━━ INFORMATION SUPPLIED ━━

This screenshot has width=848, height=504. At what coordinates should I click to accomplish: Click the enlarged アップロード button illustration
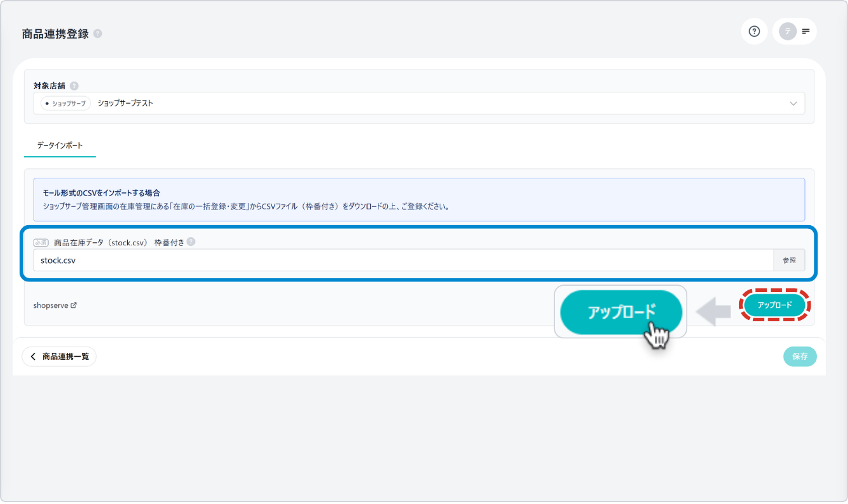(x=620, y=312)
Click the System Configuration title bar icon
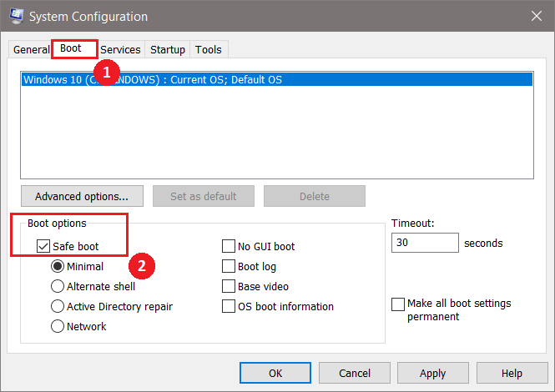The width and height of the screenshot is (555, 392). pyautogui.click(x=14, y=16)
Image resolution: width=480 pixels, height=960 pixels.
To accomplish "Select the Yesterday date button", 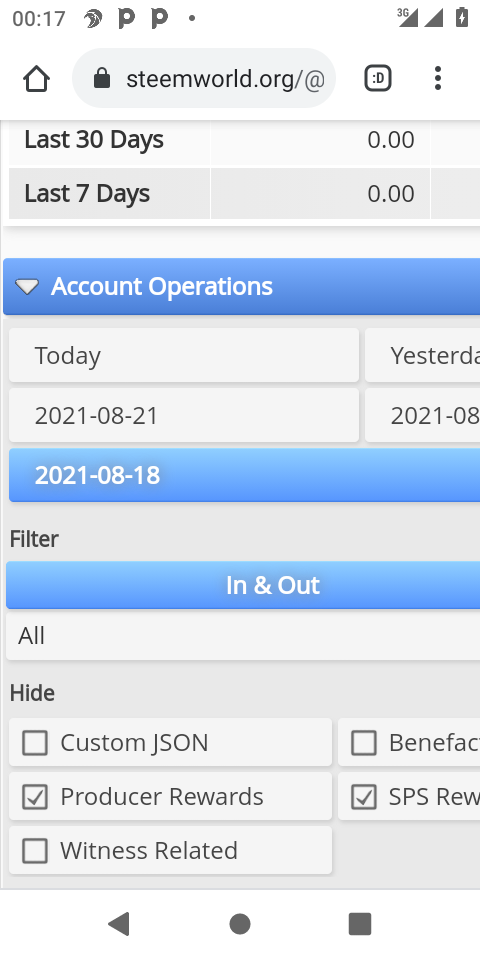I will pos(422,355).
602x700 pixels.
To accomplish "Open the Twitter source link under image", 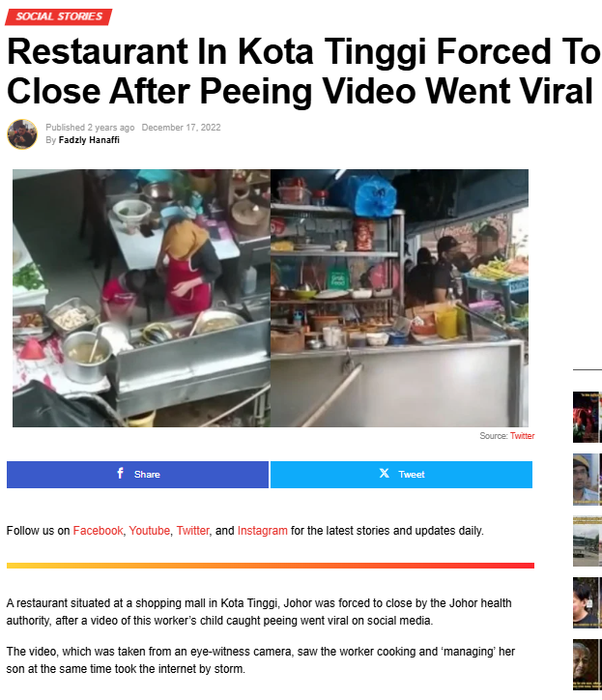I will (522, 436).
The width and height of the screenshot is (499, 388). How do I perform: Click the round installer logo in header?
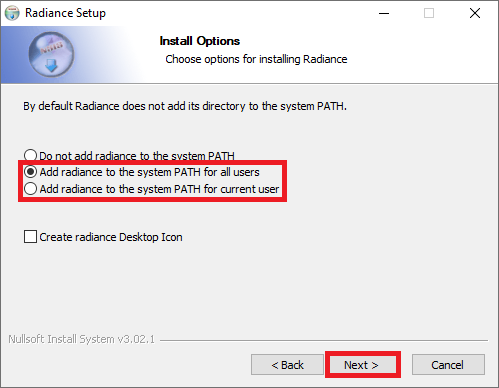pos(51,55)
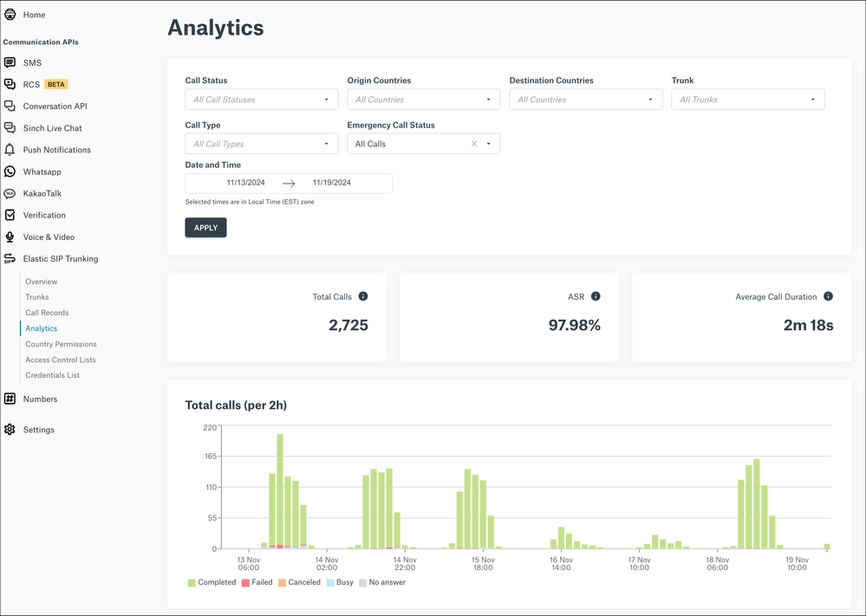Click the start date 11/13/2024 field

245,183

━━━

### REQUIRED WORK
Find the word "pixels" in the records and pull out each line that has it.

### SOLVED PROBLEM
Image resolution: width=480 pixels, height=960 pixels.
602x700 pixels.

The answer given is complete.